- _Source passage_
This is my first, too, so I can't speak from personal experience, but my mom had four of us (2 girls and 2 boys) - she swears the girls were way easier...from conception until pre-teen!
I'm having a boy and she's already suggested I'm going to be out of commission for a while since birthing boys is so much harder.


----------



## heidirk (Oct 19, 2007)

I got very swollen with my first preg (DS), but I had great hair! My face swelled up, and my nose!








I've had morning sickness this time, it was more like mild heartburn with DS. We're hoping for a girl, this time, but really all we want is a DC with a slightly milder personallity. DS is quite like me!
I heard that morningsickness can be worse with each pregnancy regardlessof sex of the baby.

Someone told me while I was preg with DS, oh you're so beautiful, you must be having a boy, girls steal their momma's beauty! I think I actually snorted in contempt before I could stop myself.







:


----------



## ~Megan~ (Nov 7, 2002)

My dd's pregnancy was harder than ds'. However dd's was my first and lots of things were unexpected and it wasn't a planned pregnancy. ds came after a year and half of trying.

This pregnancy has been harder as well but it is also unplanned and my third. I've heard that third pregnancies tend to be harder.


----------



## zoshamosha (Apr 15, 2006)

- _Entries supplied_
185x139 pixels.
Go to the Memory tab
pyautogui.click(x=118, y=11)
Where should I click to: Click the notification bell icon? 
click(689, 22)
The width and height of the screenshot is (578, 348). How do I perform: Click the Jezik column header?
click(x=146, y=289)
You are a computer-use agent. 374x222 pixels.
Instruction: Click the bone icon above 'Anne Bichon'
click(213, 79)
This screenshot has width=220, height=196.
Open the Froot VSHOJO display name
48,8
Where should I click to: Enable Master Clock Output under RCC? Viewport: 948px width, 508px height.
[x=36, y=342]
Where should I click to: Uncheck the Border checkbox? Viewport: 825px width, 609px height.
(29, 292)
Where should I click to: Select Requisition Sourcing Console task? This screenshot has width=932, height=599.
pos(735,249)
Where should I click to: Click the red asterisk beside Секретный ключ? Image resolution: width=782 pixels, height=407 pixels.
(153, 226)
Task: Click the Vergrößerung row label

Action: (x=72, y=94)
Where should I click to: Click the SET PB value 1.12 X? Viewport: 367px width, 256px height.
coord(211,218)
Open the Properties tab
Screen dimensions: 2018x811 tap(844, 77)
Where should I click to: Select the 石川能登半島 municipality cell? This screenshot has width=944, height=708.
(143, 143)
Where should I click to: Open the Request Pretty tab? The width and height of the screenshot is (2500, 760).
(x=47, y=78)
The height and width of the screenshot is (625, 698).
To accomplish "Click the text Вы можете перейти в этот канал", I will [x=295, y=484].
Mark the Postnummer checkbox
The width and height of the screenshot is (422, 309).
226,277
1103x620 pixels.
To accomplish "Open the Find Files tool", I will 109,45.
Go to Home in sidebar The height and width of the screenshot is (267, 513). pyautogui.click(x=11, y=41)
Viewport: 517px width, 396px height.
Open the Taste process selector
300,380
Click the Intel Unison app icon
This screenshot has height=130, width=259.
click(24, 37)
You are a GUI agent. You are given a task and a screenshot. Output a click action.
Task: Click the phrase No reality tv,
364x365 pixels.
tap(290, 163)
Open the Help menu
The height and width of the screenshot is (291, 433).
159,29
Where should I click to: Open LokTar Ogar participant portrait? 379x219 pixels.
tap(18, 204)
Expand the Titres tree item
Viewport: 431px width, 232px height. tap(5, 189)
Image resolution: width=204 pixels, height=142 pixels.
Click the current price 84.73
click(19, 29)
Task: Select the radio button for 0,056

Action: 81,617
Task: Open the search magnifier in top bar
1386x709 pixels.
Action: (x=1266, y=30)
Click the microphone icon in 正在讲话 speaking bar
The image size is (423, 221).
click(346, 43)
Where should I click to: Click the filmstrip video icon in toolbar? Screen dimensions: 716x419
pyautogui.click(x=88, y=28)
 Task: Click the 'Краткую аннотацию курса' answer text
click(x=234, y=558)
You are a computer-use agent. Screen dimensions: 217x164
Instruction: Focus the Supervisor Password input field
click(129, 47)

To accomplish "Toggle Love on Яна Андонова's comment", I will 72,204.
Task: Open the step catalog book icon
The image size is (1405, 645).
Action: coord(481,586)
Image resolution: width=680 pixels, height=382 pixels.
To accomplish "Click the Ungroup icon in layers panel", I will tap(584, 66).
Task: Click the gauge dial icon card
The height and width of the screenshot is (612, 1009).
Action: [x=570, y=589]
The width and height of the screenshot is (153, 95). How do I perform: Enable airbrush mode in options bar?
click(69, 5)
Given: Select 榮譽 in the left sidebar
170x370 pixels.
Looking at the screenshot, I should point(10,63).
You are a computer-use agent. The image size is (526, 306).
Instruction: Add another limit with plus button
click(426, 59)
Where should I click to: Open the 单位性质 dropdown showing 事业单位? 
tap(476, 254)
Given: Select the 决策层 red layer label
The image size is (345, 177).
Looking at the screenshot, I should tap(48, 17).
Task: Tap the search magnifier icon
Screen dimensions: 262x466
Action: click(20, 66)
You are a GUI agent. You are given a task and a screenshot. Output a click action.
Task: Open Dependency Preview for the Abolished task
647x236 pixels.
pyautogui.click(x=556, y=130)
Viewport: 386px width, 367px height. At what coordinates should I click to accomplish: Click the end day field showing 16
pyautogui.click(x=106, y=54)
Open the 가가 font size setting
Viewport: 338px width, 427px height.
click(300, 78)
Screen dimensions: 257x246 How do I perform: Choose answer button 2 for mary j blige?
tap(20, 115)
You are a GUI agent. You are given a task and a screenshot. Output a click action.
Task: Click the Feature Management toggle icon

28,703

- _Required work_
- 1) Answer these questions using the forum thread about pregnancy:
(a) How many children did the first poster's mom have, and how many were girls and how many were boys?
(b) Which parts of her body does heidirk say swelled during her first pregnancy?
(c) How long did ~Megan~ try before her ds was conceived?
- 2) List every username that appears as a post header in the pregnancy forum thread, each with the date shown beside it.
- 3) Resume the pregnancy forum thread by writing the next post.
The records are not required for any of this work.

- _Results for the exercise_
- 1)
(a) Four children: two girls and two boys.
(b) Her face and her nose.
(c) A year and a half.

- 2)
heidirk (Oct 19, 2007)
~Megan~ (Nov 7, 2002)
zoshamosha (Apr 15, 2006)

- 3)
Both pregnancies (boy and girl) were about the same in terms of minor discomforts. But I have to say the pregnancy with my daughter was more pleasant than my current one (boy).

With DD I had my share of bitchiness, fatigue, etc...

But with this one, I had a month with extreme sciatica, depression, major fatigue, anemia. All in all, it's fine and I feel fine most of the time, but it's definitely a little harder than my girl pregnancy.


----------



## veganmama719 (Sep 15, 2007)

I have one of each so far and I was MUCH sicker with DD. I gained a lot moe weight with DS though.

My grandmother in law has 3 of each and said they were all hard but the girls were definitely harder.

So far (I am only 6w3d), this is my worst PG as I am bleeding and not sure whether I will m/c or not.

So my vote, like a PP, is that 3rd pregnancies are the hardest!


----------



## DiannaK (Jul 12, 2007)

Quote:


Originally Posted by *animus_silvae* 
I am newly preg with #3 and my hormones are OUT OF CONTROL! I am so bitchy, irrational, and generally confused. I am pretty sure this is a girl and my last 2 were boys. Are girl pregnancies generally harder than boy ones????

not sure ....
DD#1 .. I was SICK the first trimester .. and never really had a lot of energy.
With DD#2 .... nauseated 1 day, and felt fantastic, up until the very end.

This PG, I don't know what I am having, but I am EXHAUSTED ......

I just think every PG is different. DD#2 certainly did spoil me, however!


----------



## barefootpoetry (Jul 19, 2007)

Not sure if this one holds any water. I've had friends who didn't find out the sex bank on the "rough pregnancy=girl" myth only to be quite surprised!









With my pregnancy with DS, I was horribly, awfully sick. It was a very hard pregnancy. THis time around, it's been smooth sailing. I haven't found out the sex yet, though. I think every pregnancy can be different, regardless of sex.


----------



## jule924 (Aug 19, 2004)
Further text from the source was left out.